DOCUMENT SECTION ▸
◇ ◇ ◇ ◇

Q: My girlfriend of almost a year recently moved in with me. I'm 42; she's 29. The week after she moved in, her friends made fun of our age difference and my supposedly looking too old for her. She's undecided about much in her life, and this increased her confusion. She'd never voiced problems with the age spread before, but after the flak from her friends, she started pulling away from me in public and acting like we're not connected. In general, she seems very dissatisfied. When I pressed her, she said she wished she were more physically attracted to me, and said she's never felt overly anything for anyone (religion and sex issues, abuse at home, etc.). She feels guilty that her feelings haven't deepened over time like mine. I told her the initial love drug never lasts; you have to work on a relationship. My investment so far seems worth working for. I guess I just need her to share with me more, keep me in the loop. —Somewhat Older Man
A: If you want a fair shake from a jury, rob a liquor store. You'll have your day in court instead of your day in the food court — being judged by your girlfriend's clique of seventhgrader girlfriends from their jury box at Cinnabon.

◇ ◇ ◇ ◇

GIVEN MATERIAL ▸
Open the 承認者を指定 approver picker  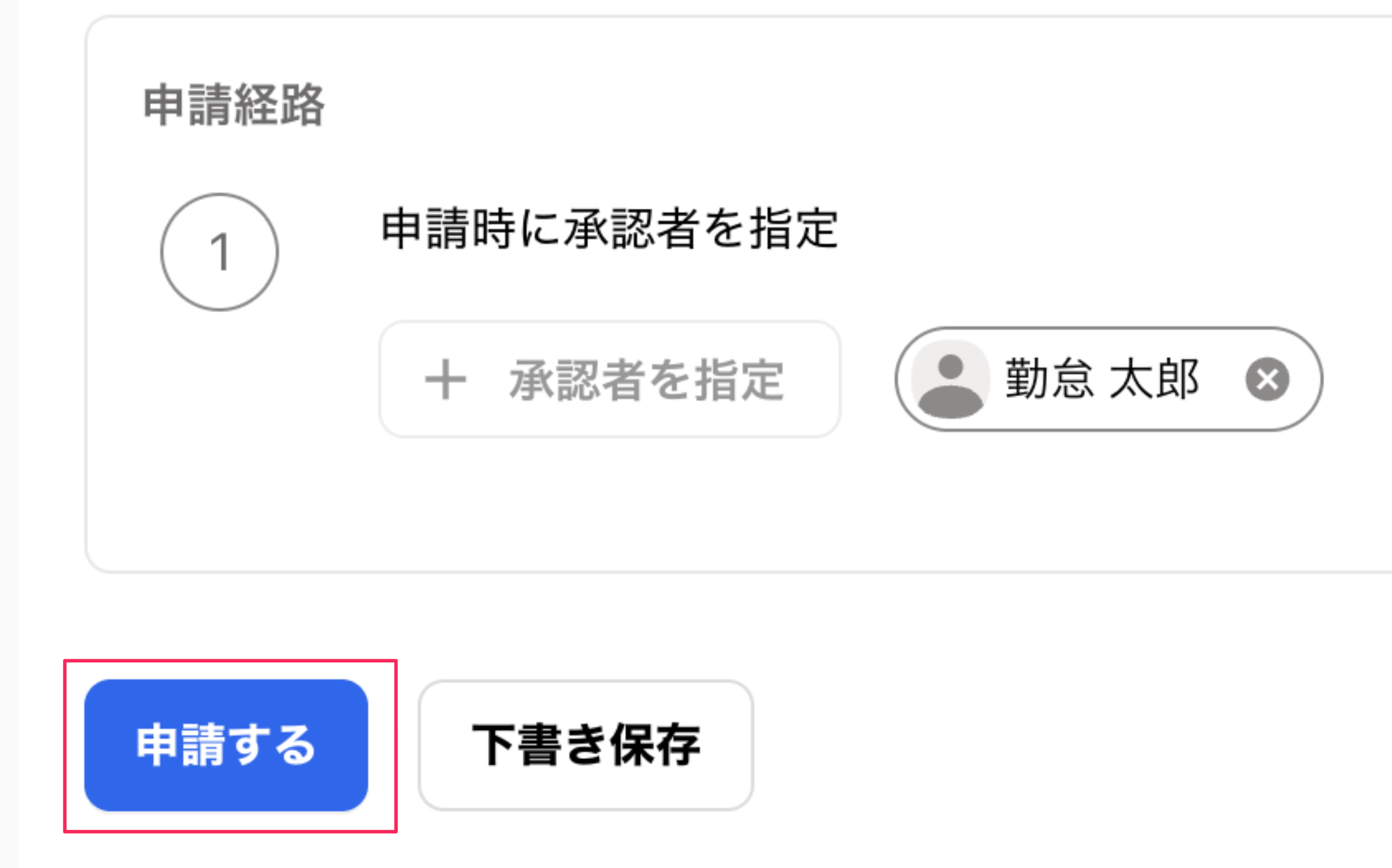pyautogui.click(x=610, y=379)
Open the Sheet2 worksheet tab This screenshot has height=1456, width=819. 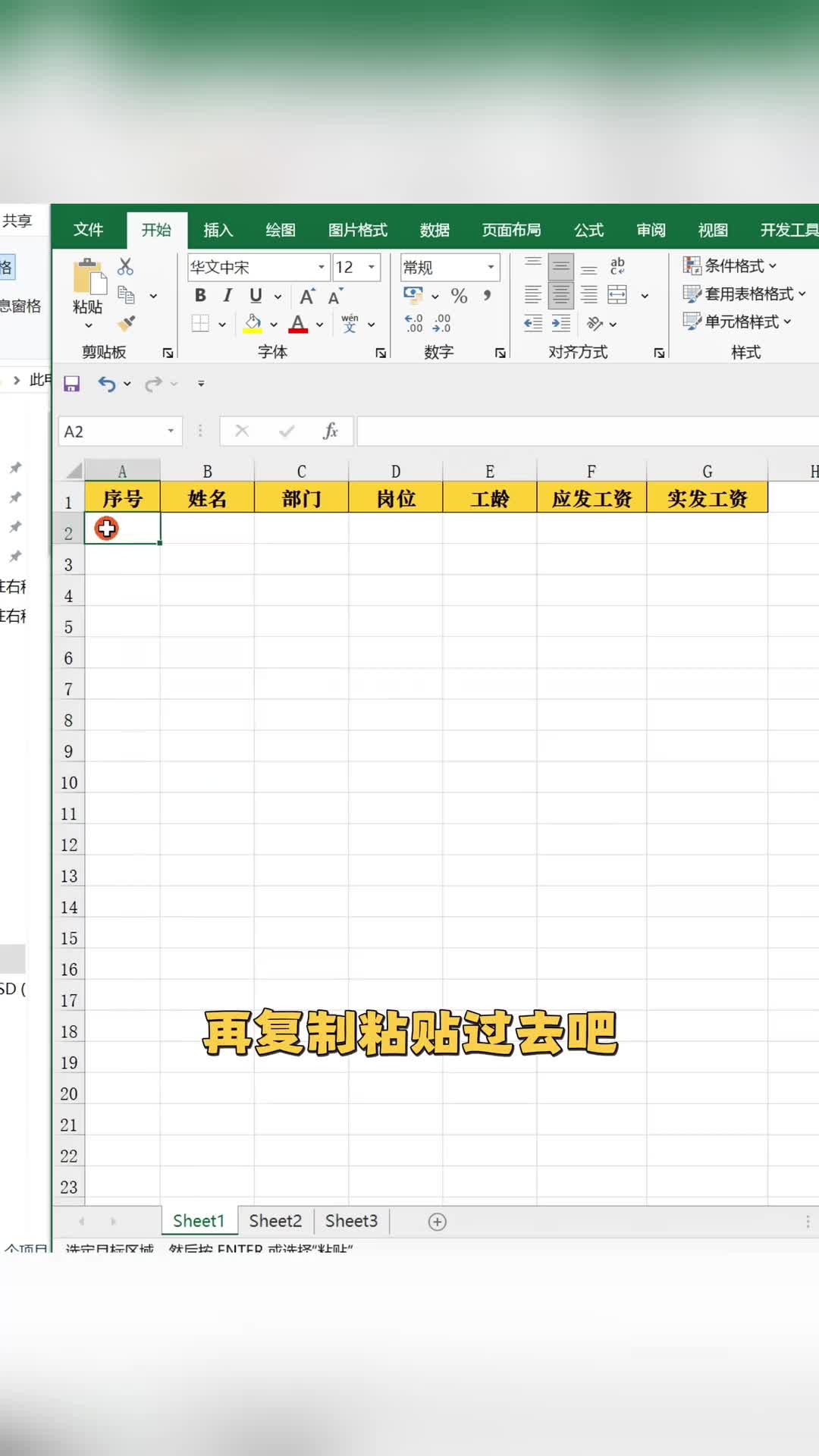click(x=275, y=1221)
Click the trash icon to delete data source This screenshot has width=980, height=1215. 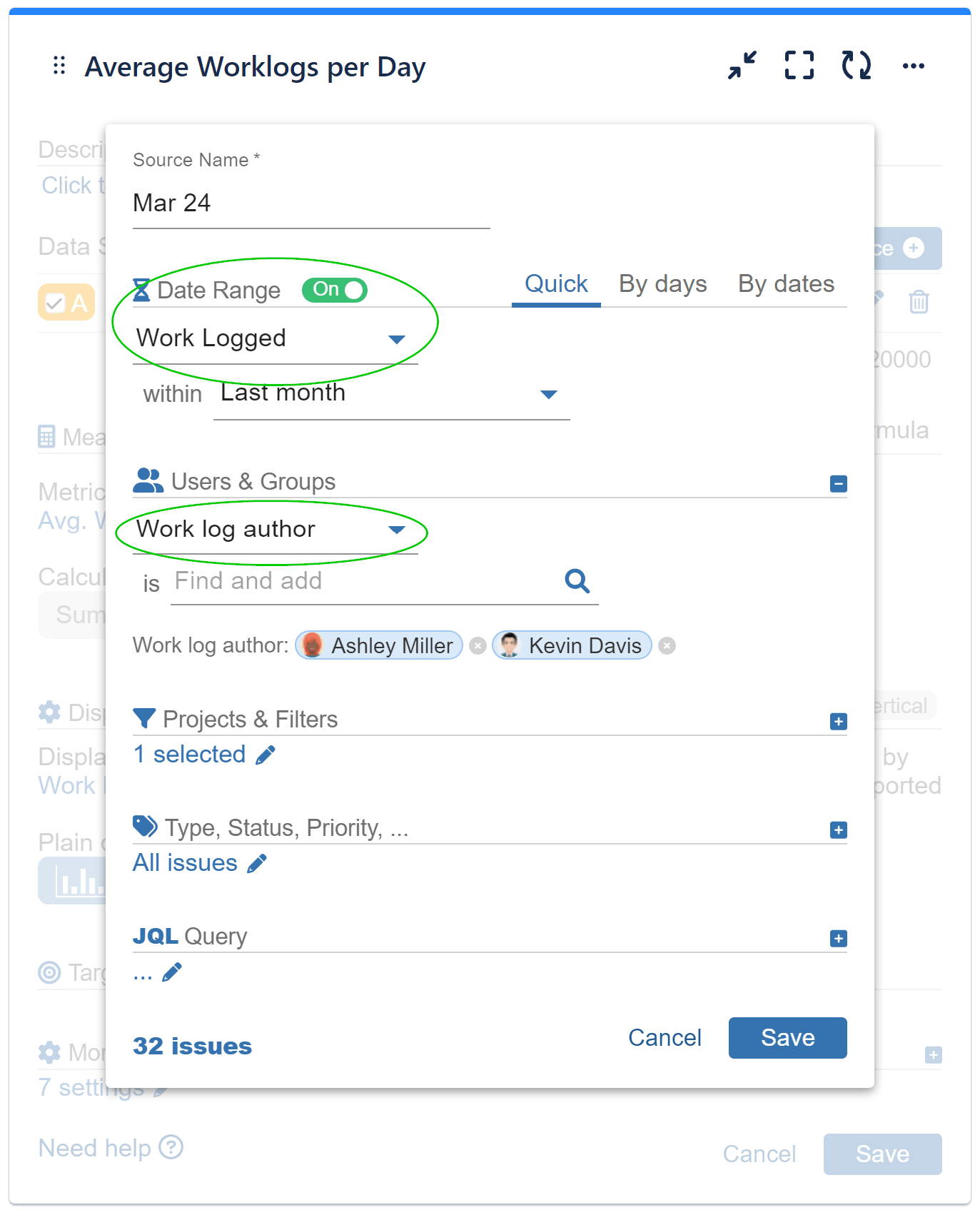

◇ ◇ ◇ ◇

SET OF TASKS ▸
1. Answer these questions about the advice column:
(a) How old are the letter writer and his girlfriend?
(b) According to the letter, what did the girlfriend's friends make fun of?
(c) In the reply, what does the columnist say to rob if you want a fair shake from a jury?
2. Resume the advice column's reply from its last sentence and carry it on.

REPLIES ▸
1.
(a) He is 42, and she is 29.
(b) They made fun of the couple's age difference and of his supposedly looking too old for her.
(c) A liquor store.

2.
Hope you don't think it impolite of me to ask, but what's your head doing all the way up there? Here you are, telling yourself you just have to get your girlfriend to "share" with you more. Um, perhaps you failed to notice, but the last time she shared, it didn't turn out so well: "You're old and embarrassing, and I can't bear to be seen with you in public." (But, hey, what's not to love?) You also trot out the old saw about how you have to "work on a relationship," apparently confusing your girlfriend with stained grout.
Sorry, but there's no amount of elbow grease you can put into this that will make everything come out okay. It would be different if there were a few issues mucking up a good thing.
That's when you talk it out, rent space on a therapist's couch, and otherwise invest in the Self-Help Industrial Complex.
But, here's a girl whose favorite thing to do in the bedroom is probably hiding under the bed so you won't pester her for sex. Almost a year in, she finally admits she isn't attracted to you. Not only that, she seems incapable of being attracted or bonded to anyone due to a wad of serious issues she never saw fit to resolve. In case that didn't dissuade you, she doesn't seem to have opinions, just friends with opinions, and if she feels anything for you, it's a mild sense of apathy. Yet, you see all this as your cue to have the elder statesman chat with her about the staying power of the "initial love drug" — which it seems she held in her cheek and spit out when the love orderlies had their backs turned.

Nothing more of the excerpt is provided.